On Jul 2, 2004, at 20:39, David Fuchs wrote:

# $FreeBSD: src/etc/host.conf,v 1.6 1999/08/27 23:23:41 peter Exp $
# First try the /etc/hosts file
# Now try the nameserver next.
# If you have YP/NIS configured, uncomment the next line
# nis

That's typical.

Considering that 'hosts' is listed first, I would expect that any entries I add to /etc/hosts will take precedence over entries retrieved from bind. So, I added an entry to this file for a random IP-to-name mapping, and tested it with the 'host(1)' command, and it failed. When I enable debugging, it clearly shows that it's consulting the first nameserver listed in resolv.conf (an external host), no mention of a hosts file anywhere (or attempt to send a request to the local host)

Try ping; even if the host isn't available you can see if it resolves. "host" does it's own thing, which is sometimes non-obvious (to me at least). Look at the sections in man host about the variables it expects to be configured.
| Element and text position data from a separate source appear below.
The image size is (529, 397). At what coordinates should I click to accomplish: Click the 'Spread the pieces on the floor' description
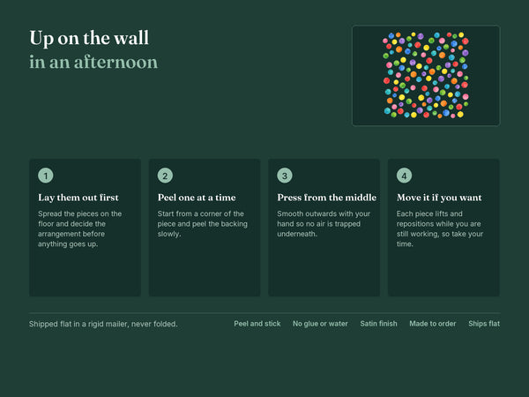point(80,228)
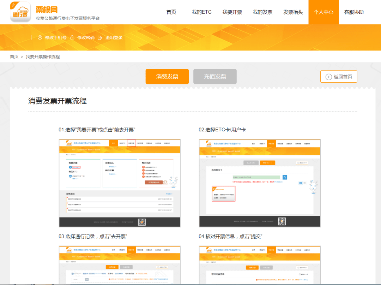
Task: Click the 首页 breadcrumb link
Action: [14, 57]
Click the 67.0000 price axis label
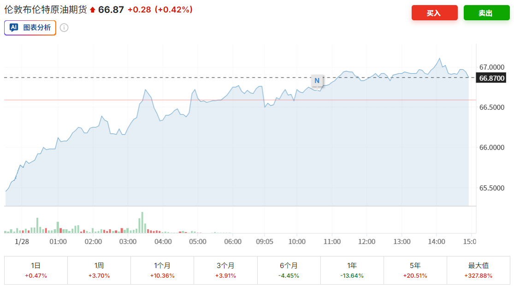Screen dimensions: 514x286 (492, 67)
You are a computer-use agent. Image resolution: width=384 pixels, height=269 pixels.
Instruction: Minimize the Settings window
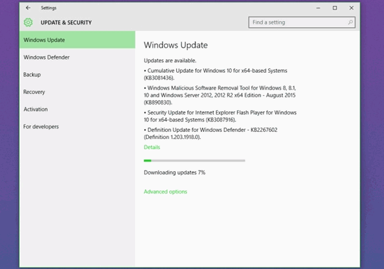coord(318,8)
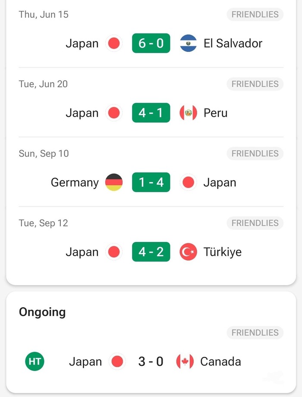Click the El Salvador flag icon
The image size is (302, 397).
click(x=188, y=43)
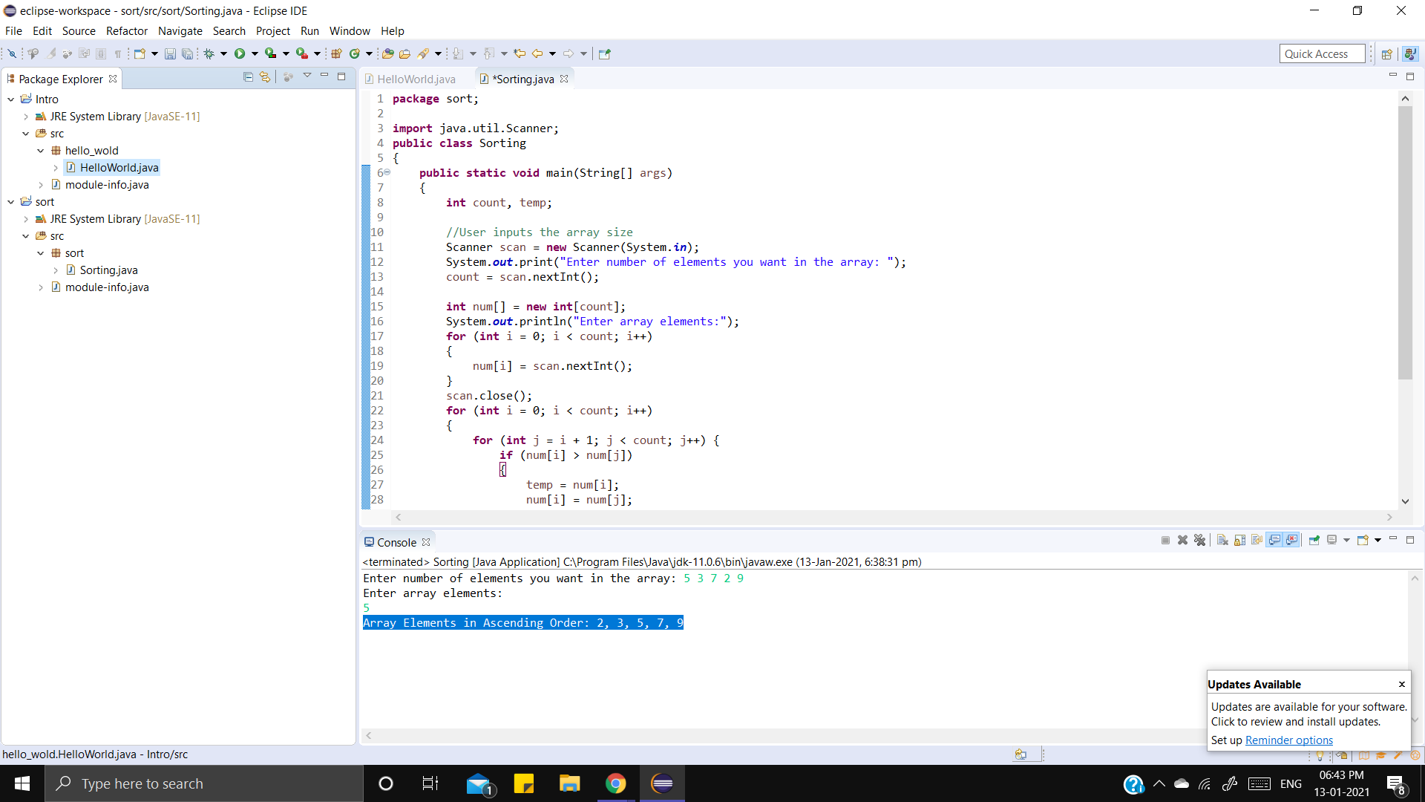Click Clear Console icon
This screenshot has height=802, width=1425.
[1222, 541]
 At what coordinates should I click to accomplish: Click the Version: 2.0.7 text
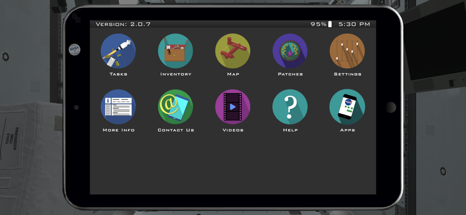tap(123, 24)
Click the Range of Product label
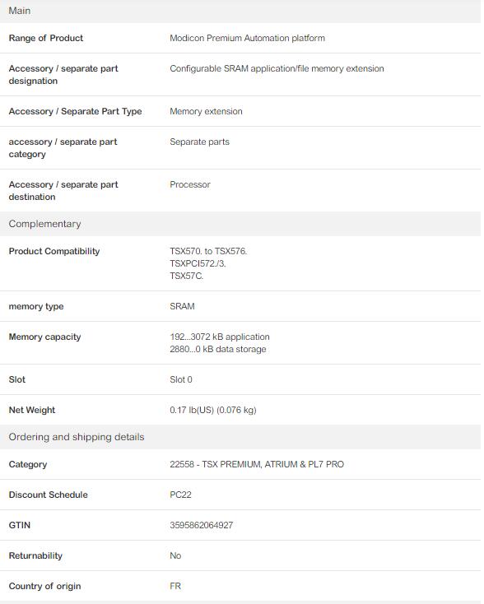 46,38
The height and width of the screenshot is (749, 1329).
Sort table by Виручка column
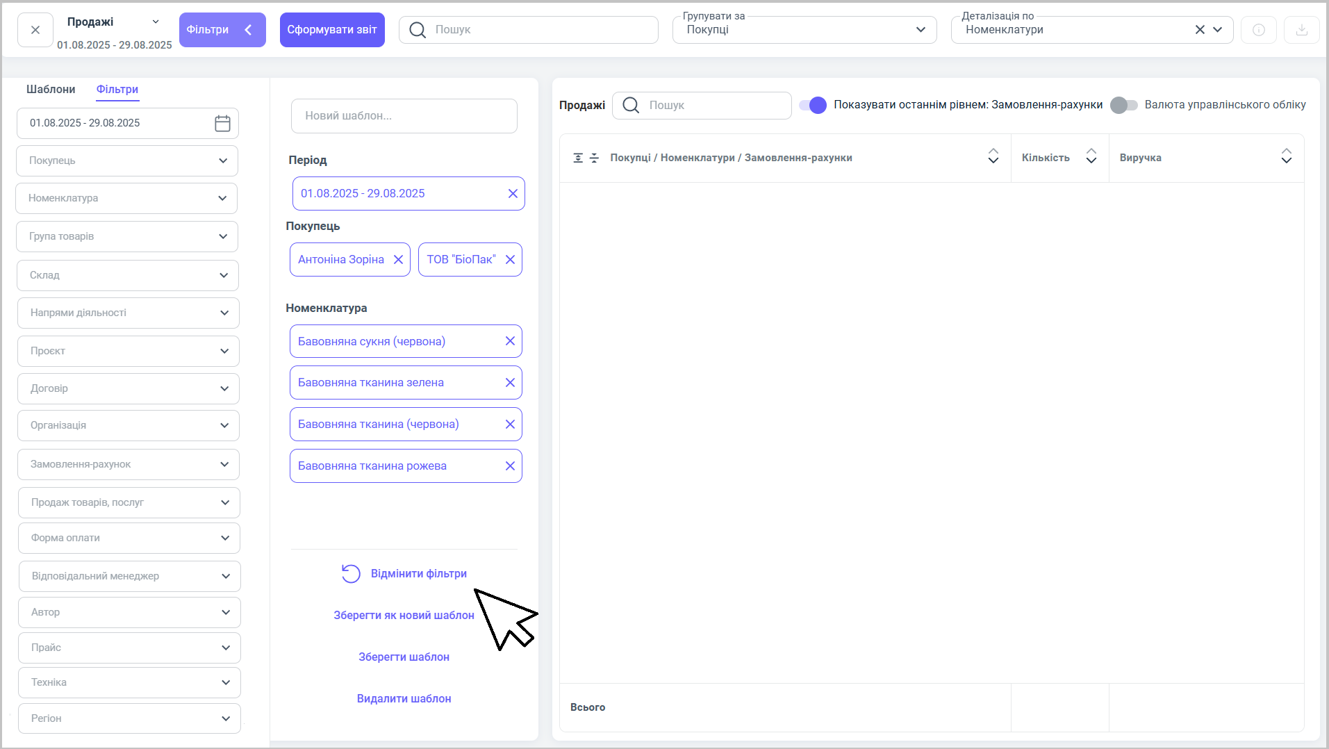(1286, 157)
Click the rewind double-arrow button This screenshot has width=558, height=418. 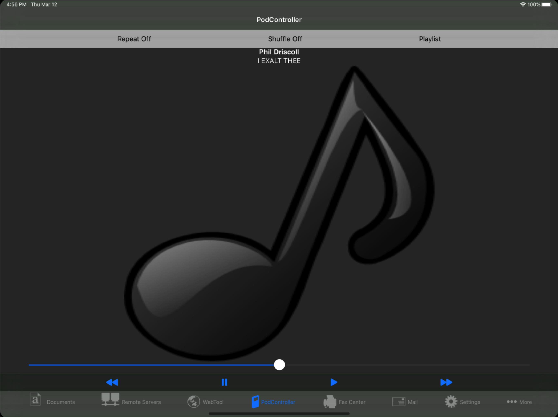pos(112,382)
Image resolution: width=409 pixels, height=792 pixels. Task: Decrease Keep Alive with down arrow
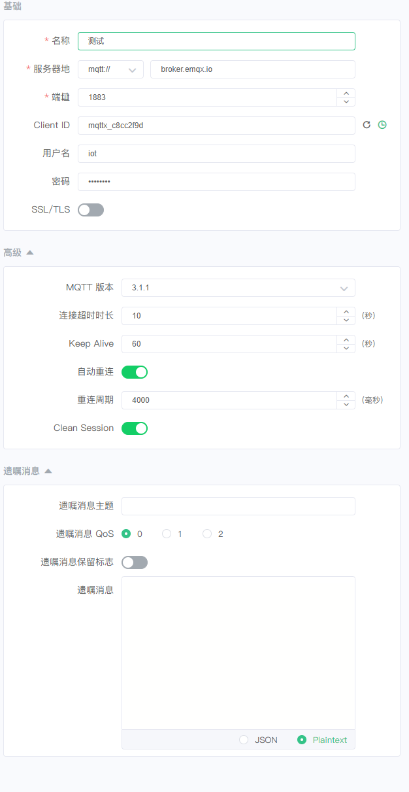(x=346, y=348)
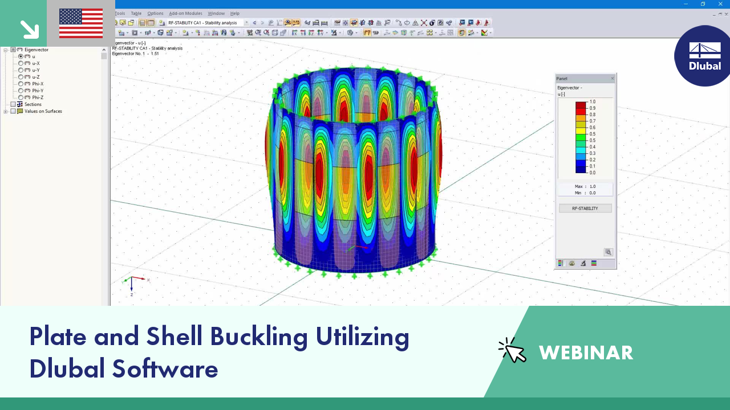Click the color scale options icon at Panel bottom

click(x=560, y=263)
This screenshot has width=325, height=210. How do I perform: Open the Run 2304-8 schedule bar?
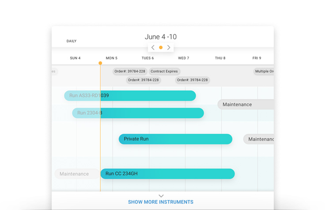coord(138,113)
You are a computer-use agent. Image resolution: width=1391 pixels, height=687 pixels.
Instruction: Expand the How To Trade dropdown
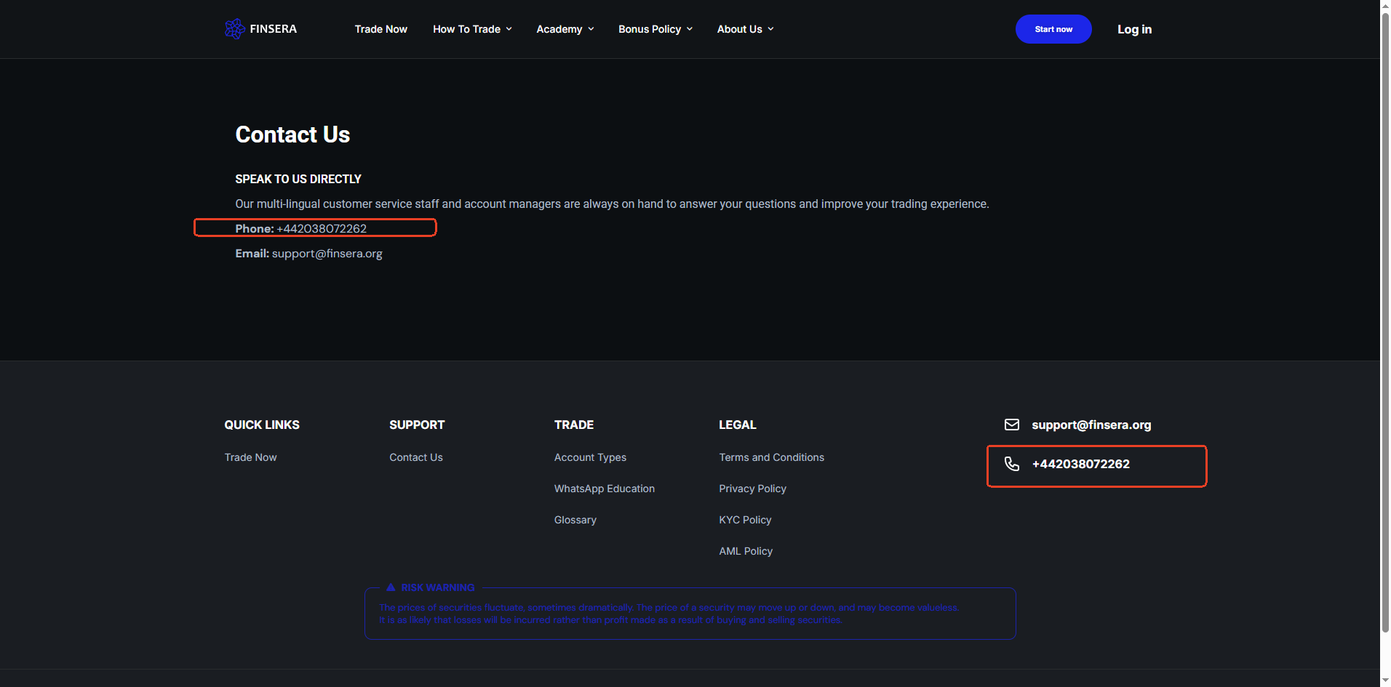click(x=472, y=29)
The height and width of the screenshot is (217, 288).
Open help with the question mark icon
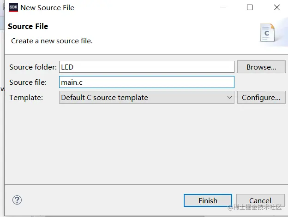coord(17,200)
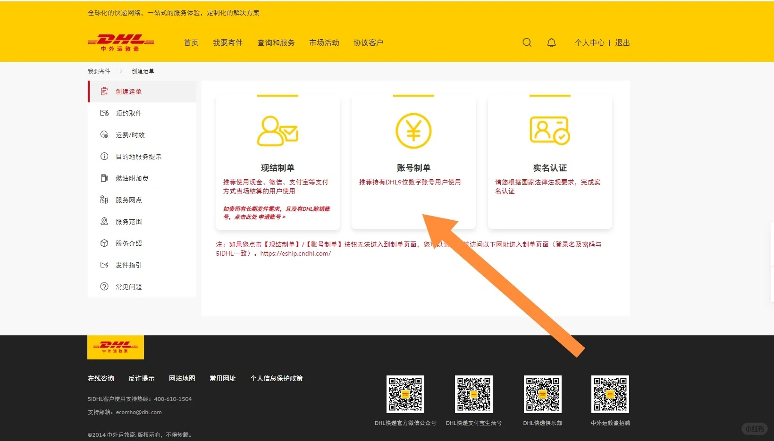Click the 燃油附加费 fuel pump icon

coord(104,178)
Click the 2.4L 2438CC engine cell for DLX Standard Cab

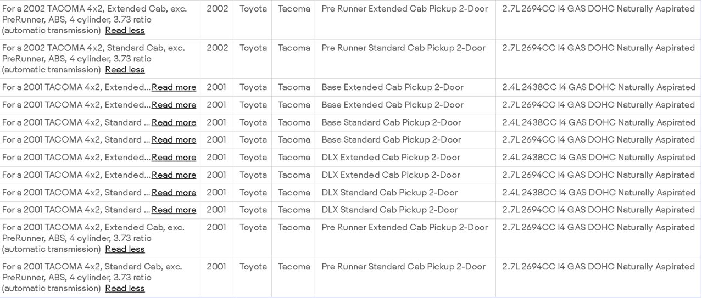[x=599, y=193]
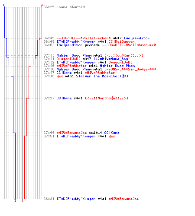Select Qex victim name at 37:51
Image resolution: width=195 pixels, height=216 pixels.
point(112,136)
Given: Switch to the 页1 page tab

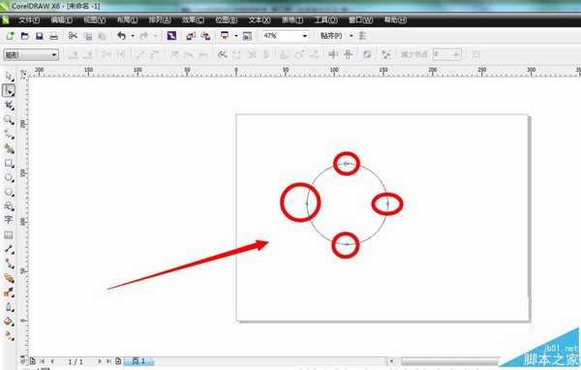Looking at the screenshot, I should coord(138,360).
Additionally, what classifies as 'when the name server is not running' - does this mean that /etc/hosts is used when all the nameservers listed in /etc/resolv.conf are unavailable? (As I only use the local named(8) daemon to host my personal domain, not for everyday recursive lookups.) Or does it literally refer to when my local copy of named(8) is not in the process list?

The latter. For example, many workstations aren't configured to run named at all; they'll still reference their local hosts file.